Secondly, the Court noted that the Schedule of Asset Appraisal Reports treated a receivable of $1,699,328.04 from Company A to Company B as a bad debt and was not included in the Company's assets for valuation. However, after the completion of the equity transfer in this case, after the ... The arbitral award, the claim has been realized in RMB3,044,950.16. The claim is also sufficient to affect the assessment of the net assets of the target company, but this impact is not taken into account when the contract determines the equity transfer price. Although the previous conclusion that the quality of the subject equity was not in accordance with the agreement is still true, unless the impact of the claims and debts omitted above is fully included in the scope of assessment and the market value of the subject equity at the base date is re-evaluated accordingly, it is impossible to determine whether the quality of the subject equity is higher or lower than that agreed in the contract, and whether the plaintiff is indeed damaged, let alone the extent of the damage. Based on this, on September 14, 2018, this court organized a conversation between the plaintiff and the defendant, clarified the burden of proof, and proposed to conduct the above audit assessment, but the plaintiff clearly stated that it did not agree with the audit assessment.
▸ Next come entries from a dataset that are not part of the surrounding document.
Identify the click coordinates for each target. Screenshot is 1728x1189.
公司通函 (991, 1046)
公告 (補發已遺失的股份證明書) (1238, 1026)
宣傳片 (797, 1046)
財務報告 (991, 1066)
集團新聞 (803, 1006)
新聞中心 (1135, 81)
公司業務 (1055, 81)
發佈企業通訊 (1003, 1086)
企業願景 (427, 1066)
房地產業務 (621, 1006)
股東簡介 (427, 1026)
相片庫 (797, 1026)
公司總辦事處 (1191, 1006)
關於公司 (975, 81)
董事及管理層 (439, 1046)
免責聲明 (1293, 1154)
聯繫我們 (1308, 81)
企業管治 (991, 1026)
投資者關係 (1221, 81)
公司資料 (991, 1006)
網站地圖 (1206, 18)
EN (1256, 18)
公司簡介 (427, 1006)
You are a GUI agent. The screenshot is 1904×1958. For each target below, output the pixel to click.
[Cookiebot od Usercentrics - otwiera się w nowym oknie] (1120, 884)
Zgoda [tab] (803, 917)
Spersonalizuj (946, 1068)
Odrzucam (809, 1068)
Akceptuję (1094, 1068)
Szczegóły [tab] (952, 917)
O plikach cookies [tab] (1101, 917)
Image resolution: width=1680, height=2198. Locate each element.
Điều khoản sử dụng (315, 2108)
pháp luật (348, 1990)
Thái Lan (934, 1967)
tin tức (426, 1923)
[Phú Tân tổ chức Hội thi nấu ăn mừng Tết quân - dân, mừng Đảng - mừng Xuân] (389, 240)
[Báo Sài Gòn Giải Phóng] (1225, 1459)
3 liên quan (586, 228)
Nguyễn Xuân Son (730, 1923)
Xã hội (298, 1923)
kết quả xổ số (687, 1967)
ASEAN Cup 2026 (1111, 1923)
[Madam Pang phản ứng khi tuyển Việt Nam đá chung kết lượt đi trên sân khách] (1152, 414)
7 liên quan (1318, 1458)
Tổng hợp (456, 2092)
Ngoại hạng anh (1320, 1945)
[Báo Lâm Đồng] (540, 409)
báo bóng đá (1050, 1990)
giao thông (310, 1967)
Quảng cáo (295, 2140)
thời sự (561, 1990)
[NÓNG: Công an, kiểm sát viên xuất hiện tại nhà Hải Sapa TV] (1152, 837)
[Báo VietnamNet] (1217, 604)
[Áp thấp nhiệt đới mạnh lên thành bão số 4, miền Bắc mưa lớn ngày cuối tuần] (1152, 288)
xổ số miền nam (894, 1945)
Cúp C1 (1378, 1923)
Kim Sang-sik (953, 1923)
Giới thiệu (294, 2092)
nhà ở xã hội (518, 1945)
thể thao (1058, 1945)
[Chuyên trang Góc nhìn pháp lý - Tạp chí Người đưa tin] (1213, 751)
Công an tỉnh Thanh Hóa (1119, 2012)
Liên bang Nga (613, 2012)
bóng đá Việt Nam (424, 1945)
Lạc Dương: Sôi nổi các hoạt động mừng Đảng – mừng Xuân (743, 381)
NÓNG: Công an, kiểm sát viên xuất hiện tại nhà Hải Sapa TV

In summary, this court held that the plaintiff had the obligation to prove the existence or non-existence of the difference in price claimed, the amount and the facts on which it was calculated, and now the plaintiff's own evidence could not prove it, and refused to entrust a third party to audit and evaluate, and should bear adverse consequences in accordance with law.

In the end, the case rejected the plaintiff's claims in the first instance. The plaintiff appealed against the first-instance judgment to a Shanghai Intermediate Court. The second-instance judgment rejected the appeal and upheld the original judgment.